◆ Recorded data
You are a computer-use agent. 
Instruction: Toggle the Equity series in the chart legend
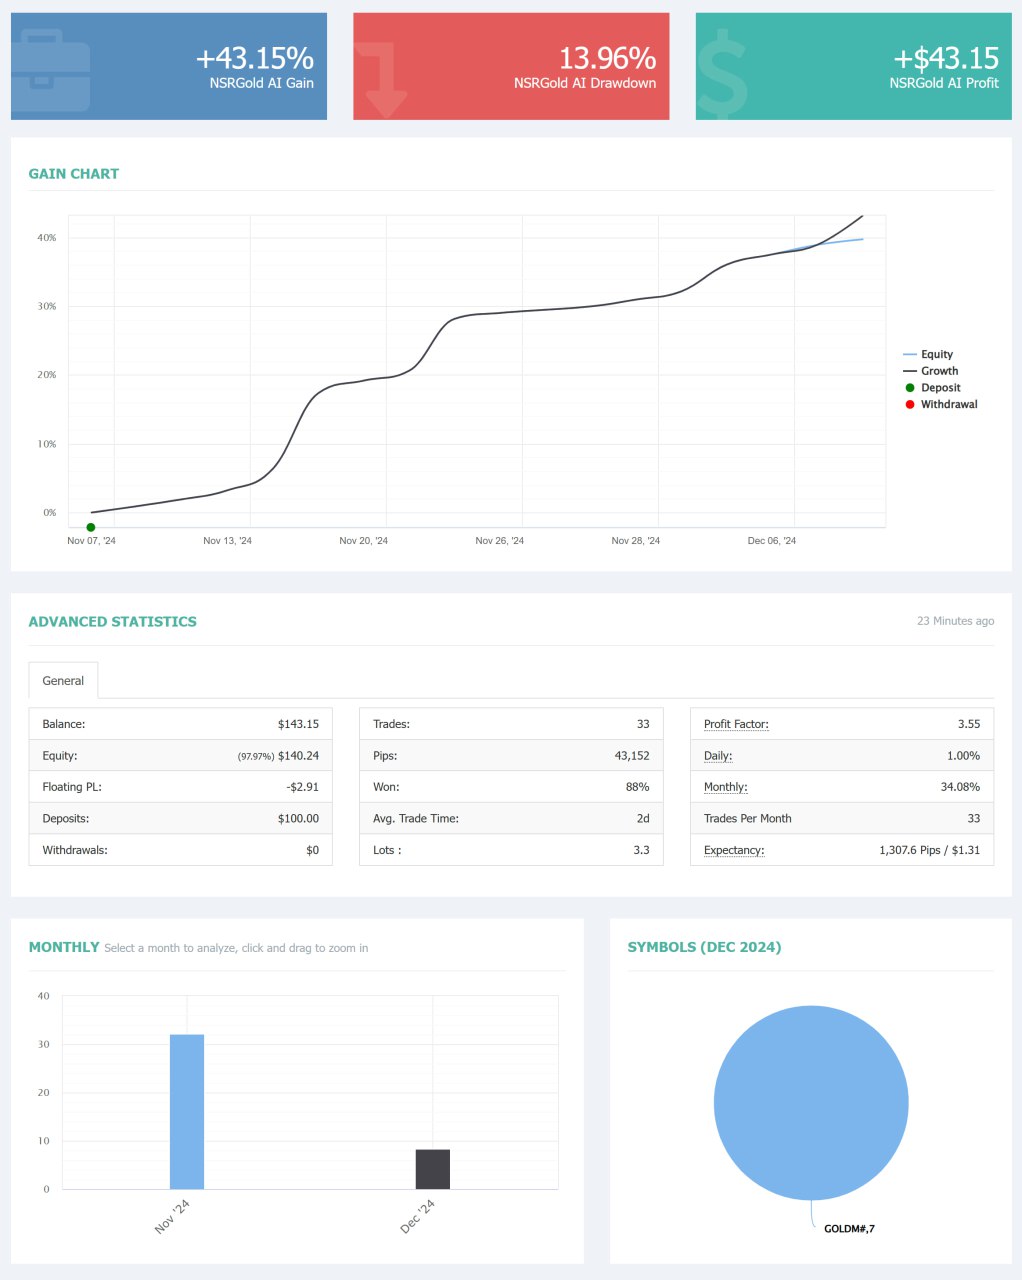point(936,354)
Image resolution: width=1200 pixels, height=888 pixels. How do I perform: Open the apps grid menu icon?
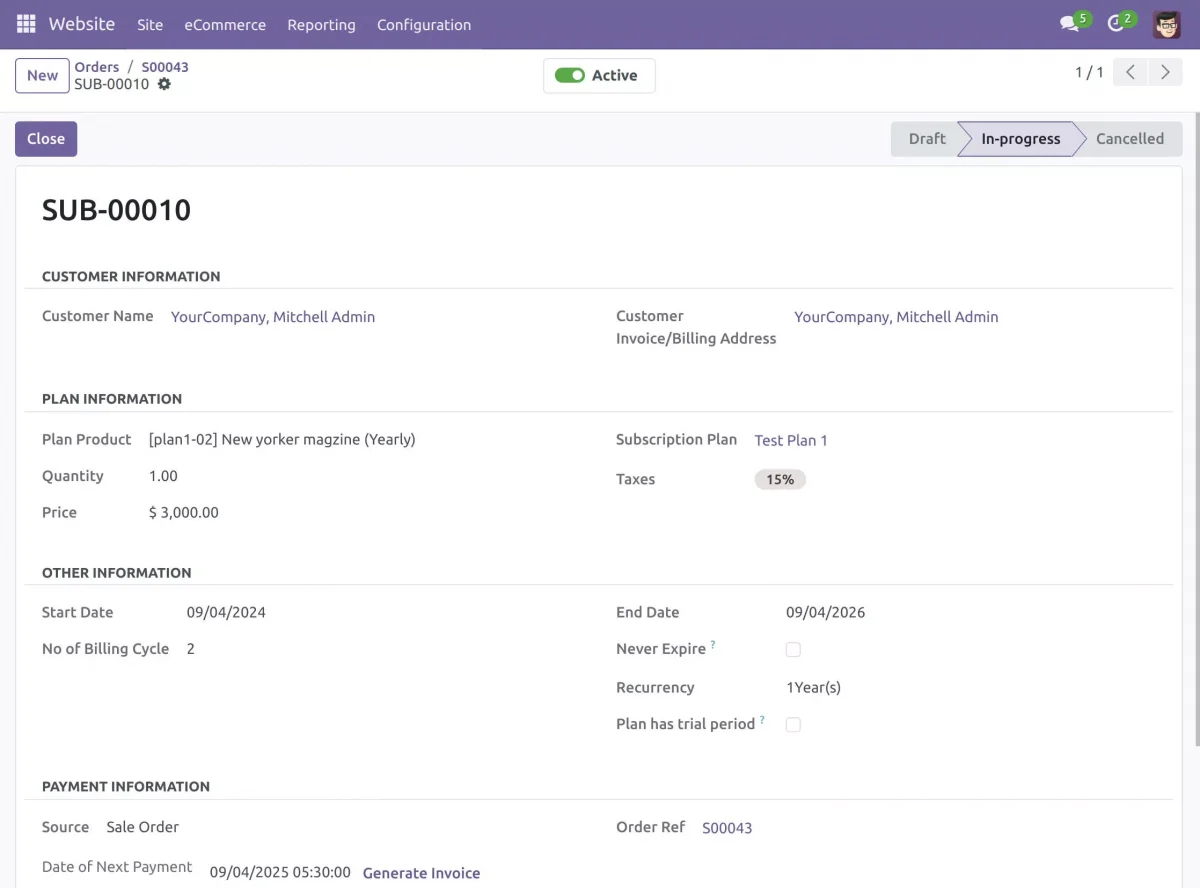tap(26, 24)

◆ Description of the task
Recast the lines of the entries above as a numbered list, omitting any blank lines and leaving the pictures out.

◆ Output for this exercise
1. You are a computer-use agent. 
2. Instruction: Toggle the Equity series in the chart legend
3. point(936,354)
4. Image resolution: width=1200 pixels, height=888 pixels. How do I perform: Open the apps grid menu icon?
5. tap(26, 24)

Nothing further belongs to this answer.